The lovely native cutthroat trout were in a biting mood.
This is Phil, not Whitie’s ghost. Whitie Cox worked a remote mine here, and didn’t even know WWII had started until he went to town months after it began. He enlisted, fought his way through the war, only to return home and be killed in a mining accident. Buried here on the MF, boaters adorn his grave.
Our group was an experienced one, a fine crew with a vast river running resume. That includes Jim, a full time professional whitewater and fishing guide. Here he demonstrates his fly fishing expertise with a hard to execute bounce-cast. Only fellow flyfishers can appreciate his artistry in this technique.
Tappen Falls is one of the big drops on the MF. Run properly it is not that big a deal, but anything with the word “falls” in the name gets my attention. I am pointing where not to go, and regaling Phil with the tale of of the time Janene rowed us precisely into said wrong spot. It made for an exciting run, and was the closest I have ever been to going out of a raft.
But this time Janene nailed it, and we shot straight through like we were in a pipe at the waterpark.
Eighty miles down, twenty to go as Janene powers downstream into Impassible Canyon. Most of the river is accessible by trail, but not this last stretch.
There are many Native American cultural sites along the river. I call this pictograph “Dog Chasing Sheep”. Historically the Tukudeka Indians, generally known as the Sheepeaters, were a Shoshone band that lived in this canyon. General Oliver Otis Howard, a one-armed Civil War veteran, attacked and rounded up most of the Sheepeaters in 1879 despite their innocence in the crimes of which they had been accused.
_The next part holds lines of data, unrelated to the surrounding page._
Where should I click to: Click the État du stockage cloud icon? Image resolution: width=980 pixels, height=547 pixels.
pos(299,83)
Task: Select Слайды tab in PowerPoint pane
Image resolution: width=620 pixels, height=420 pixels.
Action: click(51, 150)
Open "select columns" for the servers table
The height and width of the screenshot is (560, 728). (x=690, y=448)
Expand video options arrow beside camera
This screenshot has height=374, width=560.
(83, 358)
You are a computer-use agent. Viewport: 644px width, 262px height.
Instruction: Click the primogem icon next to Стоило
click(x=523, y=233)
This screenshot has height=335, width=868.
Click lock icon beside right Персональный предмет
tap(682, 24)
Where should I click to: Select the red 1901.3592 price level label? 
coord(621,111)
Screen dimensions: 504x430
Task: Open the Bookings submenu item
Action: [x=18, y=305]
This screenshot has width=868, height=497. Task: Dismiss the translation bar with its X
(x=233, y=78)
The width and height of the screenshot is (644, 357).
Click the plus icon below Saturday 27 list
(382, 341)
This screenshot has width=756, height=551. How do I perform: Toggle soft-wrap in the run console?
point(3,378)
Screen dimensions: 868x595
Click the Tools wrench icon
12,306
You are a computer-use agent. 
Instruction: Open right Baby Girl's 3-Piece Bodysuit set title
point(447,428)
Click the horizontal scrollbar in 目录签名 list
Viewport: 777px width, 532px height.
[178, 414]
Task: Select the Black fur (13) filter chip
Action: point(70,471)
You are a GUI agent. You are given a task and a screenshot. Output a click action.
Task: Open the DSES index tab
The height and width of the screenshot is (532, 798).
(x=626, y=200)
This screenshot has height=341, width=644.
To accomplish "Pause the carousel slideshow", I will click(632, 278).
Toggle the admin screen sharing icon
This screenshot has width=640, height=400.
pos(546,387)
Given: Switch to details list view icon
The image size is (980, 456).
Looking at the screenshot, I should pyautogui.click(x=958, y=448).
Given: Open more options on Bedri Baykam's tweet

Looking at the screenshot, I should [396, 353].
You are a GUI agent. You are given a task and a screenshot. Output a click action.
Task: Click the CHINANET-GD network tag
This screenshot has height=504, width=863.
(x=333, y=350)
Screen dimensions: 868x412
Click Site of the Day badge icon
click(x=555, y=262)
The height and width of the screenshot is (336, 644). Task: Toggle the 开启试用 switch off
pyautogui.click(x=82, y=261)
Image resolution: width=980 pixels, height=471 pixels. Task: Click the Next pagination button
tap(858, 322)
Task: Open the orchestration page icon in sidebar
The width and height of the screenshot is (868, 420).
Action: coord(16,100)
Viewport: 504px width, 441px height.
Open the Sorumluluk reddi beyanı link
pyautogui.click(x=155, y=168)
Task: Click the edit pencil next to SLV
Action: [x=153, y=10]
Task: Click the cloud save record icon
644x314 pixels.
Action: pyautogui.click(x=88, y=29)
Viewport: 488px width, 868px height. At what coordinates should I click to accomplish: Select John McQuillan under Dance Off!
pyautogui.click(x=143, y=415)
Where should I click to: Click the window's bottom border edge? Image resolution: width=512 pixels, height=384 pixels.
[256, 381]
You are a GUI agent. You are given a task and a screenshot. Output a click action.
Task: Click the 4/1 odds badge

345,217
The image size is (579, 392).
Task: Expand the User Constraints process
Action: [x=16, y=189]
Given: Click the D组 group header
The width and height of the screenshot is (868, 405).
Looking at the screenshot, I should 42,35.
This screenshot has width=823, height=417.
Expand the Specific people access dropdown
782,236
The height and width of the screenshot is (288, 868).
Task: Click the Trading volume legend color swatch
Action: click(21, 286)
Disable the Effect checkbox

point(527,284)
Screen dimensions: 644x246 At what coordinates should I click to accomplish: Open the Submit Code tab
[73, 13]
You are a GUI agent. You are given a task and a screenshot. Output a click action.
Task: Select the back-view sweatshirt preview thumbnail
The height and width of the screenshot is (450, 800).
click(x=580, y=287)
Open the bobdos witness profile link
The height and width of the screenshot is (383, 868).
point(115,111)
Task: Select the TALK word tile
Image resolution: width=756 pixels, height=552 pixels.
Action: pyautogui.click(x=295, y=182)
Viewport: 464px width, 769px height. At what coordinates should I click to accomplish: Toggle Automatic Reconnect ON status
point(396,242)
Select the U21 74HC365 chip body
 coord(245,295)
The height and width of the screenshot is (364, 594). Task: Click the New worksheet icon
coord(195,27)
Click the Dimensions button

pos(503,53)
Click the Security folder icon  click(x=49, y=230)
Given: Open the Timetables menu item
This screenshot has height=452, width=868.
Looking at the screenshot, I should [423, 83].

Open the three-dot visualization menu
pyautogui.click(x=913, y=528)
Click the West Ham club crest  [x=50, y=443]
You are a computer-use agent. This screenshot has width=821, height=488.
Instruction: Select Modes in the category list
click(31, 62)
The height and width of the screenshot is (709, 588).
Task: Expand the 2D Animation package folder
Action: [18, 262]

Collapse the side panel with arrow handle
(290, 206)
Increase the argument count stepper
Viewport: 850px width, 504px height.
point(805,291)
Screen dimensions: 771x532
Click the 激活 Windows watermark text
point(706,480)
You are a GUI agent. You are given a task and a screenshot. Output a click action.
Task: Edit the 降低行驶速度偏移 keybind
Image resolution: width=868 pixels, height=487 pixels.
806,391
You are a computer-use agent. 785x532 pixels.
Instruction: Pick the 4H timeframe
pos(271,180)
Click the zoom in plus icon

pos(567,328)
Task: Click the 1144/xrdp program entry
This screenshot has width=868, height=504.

The Sheepeaters were relocated to the Fort Hall Reservation in SE Idaho, a bleak and flat part of the state far from their homeland of magnificent rivers and mountains.”Indian Fighter” Howard is best known for his role in the legendary 1,200 miles pursuit of Nez Perce leader Chief Joseph. (See Moby Goes to Wallowa Lake for details on that epic flight.)
Janene wows the crowd with her cairn building skills. Bobbi (left) is clearly slack-jawed in amazement. Wendy (center) can barely contain her glee. And Dana? (right) Well, Dana is a journalist, writing for Idaho’s biggest daily newspaper. Once a dancer on the stage, she now covers the arts. She had never been camping a day in her life, let alone go on a week long raft trip. But she was a real trooper. Clearly she finds Janene’s rock piling performance on day 6 of the trip to be riveting.
Named Cliffside, this is one of my favorite camps on any river I’ve floated. I’ve camped here half a dozen times over the years. But often I am sad here, because after ninety miles on the Middle Fork it is only ten more till the end of the trip. But not this time. Tomorrow the rest of the group packs their gear and drives back to Boise. But Janene and I are just getting started, as we will continue the river trip for another three weeks and 215 miles, with a week long, 70 mile backpack thrown in along the way. Idaho has its issues, but there may be no better state if you love wilderness and rivers. And we do.